Le Tribunal administratif de Toulouse, statuant par ordonnance, a déclaré son incompétence territoriale pour connaître du recours en excès de pouvoir dirigé contre une décision d'immobilisation de véhicule et de suspension du permis de conduire. Il a ordonné la transmission du dossier au Tribunal administratif de Nîmes, compétent car le requérant était domicilié dans le ressort de ce dernier à la date des décisions attaquées. Cette solution est fondée sur l'article R. 312-8 du code de justice administrative.
Texte intégral
Vu la procédure suivante :
Par une requête, enregistrée le 7 janvier 2026, M. B... A..., demande au tribunal :
1°) d’annuler la décision d’immobilisation de son véhicule à compter du 5 décembre 2024 ;
2°) d’annuler la décision du préfet de l’Aveyron portant suspension de son permis de conduire ;
3°) de condamner l’Etat à lui verser la somme de 9 552,95 euros en réparation des préjudices qu’il a subis ;
4°) d’enjoindre au préfet de l’Aveyron de lui délivrer tout documents relatifs à l’immobilisation de son véhicule et à la suspension de son permis de conduire ;
5°) de mettre à la charge de l’Etat la somme de 700 euros au titre de l’article L. 761-1 du code de justice administrative.

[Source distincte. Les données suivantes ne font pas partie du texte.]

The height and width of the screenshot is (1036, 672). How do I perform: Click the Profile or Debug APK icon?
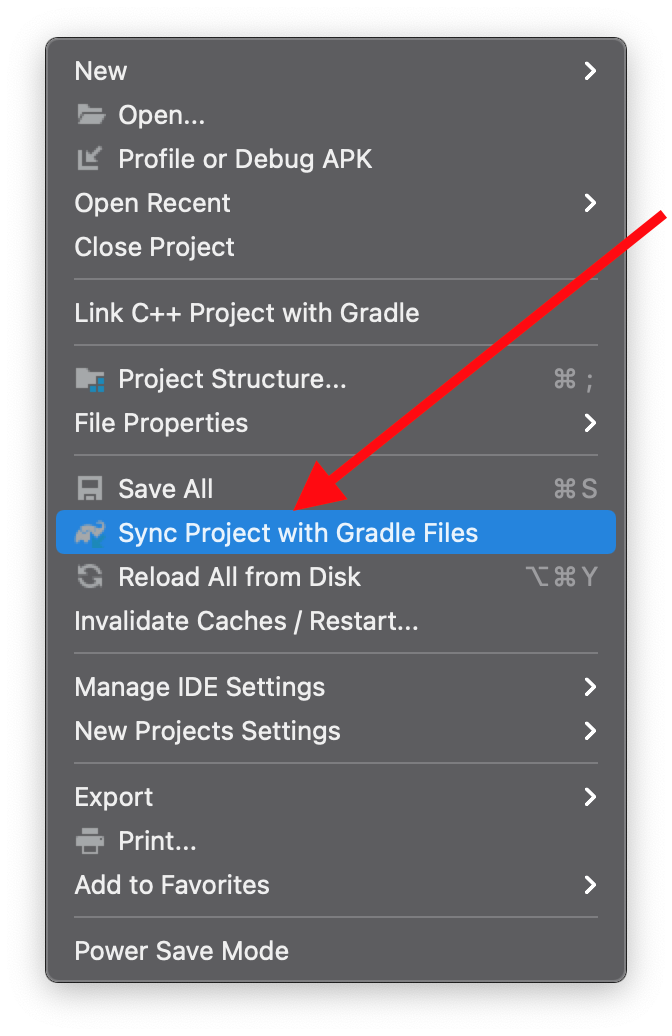(89, 159)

Vu les autres pièces du dossier.
Vu le code de justice administrative.
Aux termes de l’article R. 312-8 du code de justice administrative : « Les litiges relatifs aux décisions individuelles prises à l'encontre de personnes par les autorités administratives dans l'exercice de leurs pouvoirs de police relèvent de la compétence du tribunal administratif du lieu de résidence des personnes faisant l'objet des décisions attaquées à la date desdites décisions (…) ». Aux termes R. 221-3 du même code : « Le siège et le ressort des tribunaux administratifs sont fixés comme suit : Nîmes : (…) Lozère (…) ».

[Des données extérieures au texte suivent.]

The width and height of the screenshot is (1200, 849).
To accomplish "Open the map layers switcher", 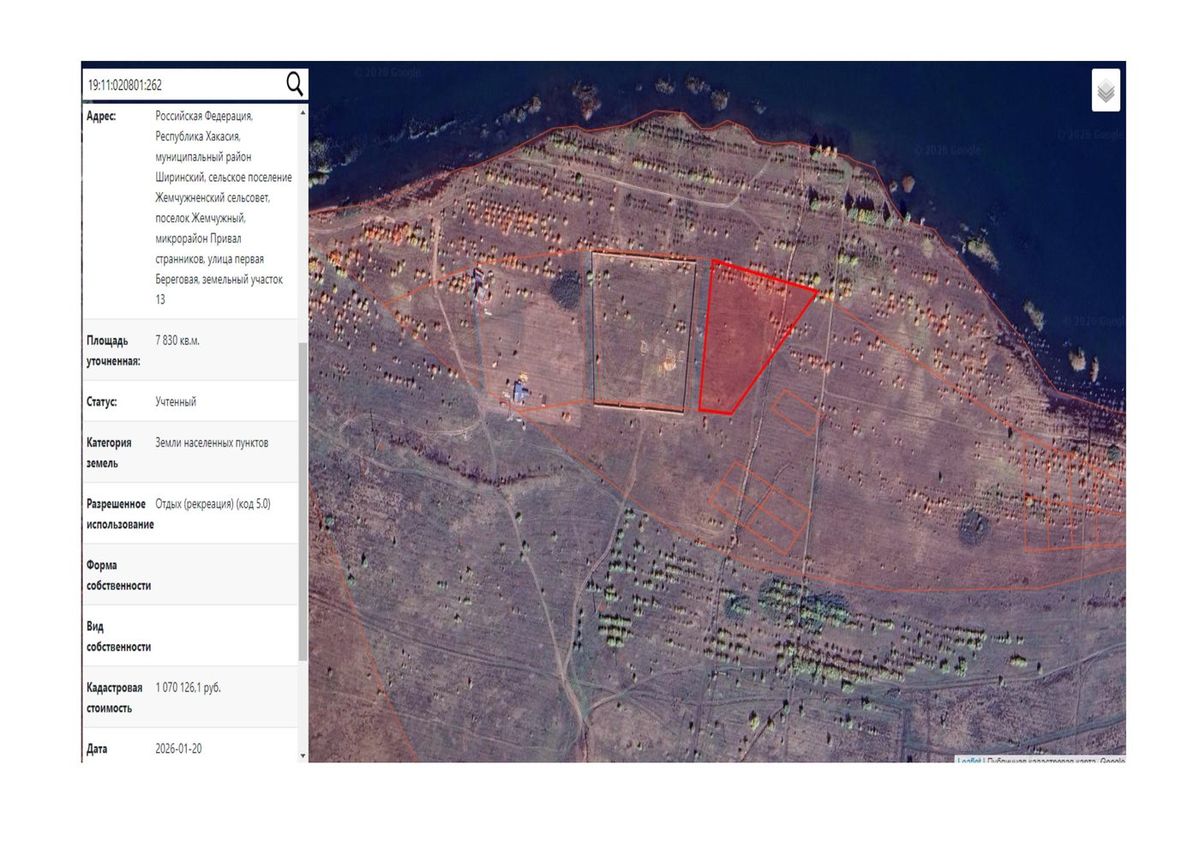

La requête enregistrée sous le numéro 2600115 au tribunal administratif de Toulouse a été introduite par M. A... qui, à la date des décisions litigieuses, était domicilié 20 quartiers Les Vergnedes, 48500 La Canourgue. Il y a lieu, en conséquence de transmettre cette requête au tribunal administratif de Nîmes, territorialement compétent pour statuer sur celle-ci en application des dispositions précitées de l’article R. 312-8 du code de justice administrative.
O R D O N N E :
Article 1er : Le dossier de la requête de M. A... est transmis au tribunal administratif de Nîmes.
Article 2 : La présente ordonnance sera notifié au président du tribunal administratif de Nîmes et à M. A....
Fait à Toulouse, le 13 mars 2026.
La présidente,
F. BILLET-YDIER
La République mande et ordonne au ministre de l’intérieur en ce qui le concerne ou à tous commissaires de justice à ce requis en ce qui concerne les voies de droit commun contre les parties privées, de pourvoir à l’exécution de la présente ordonnance.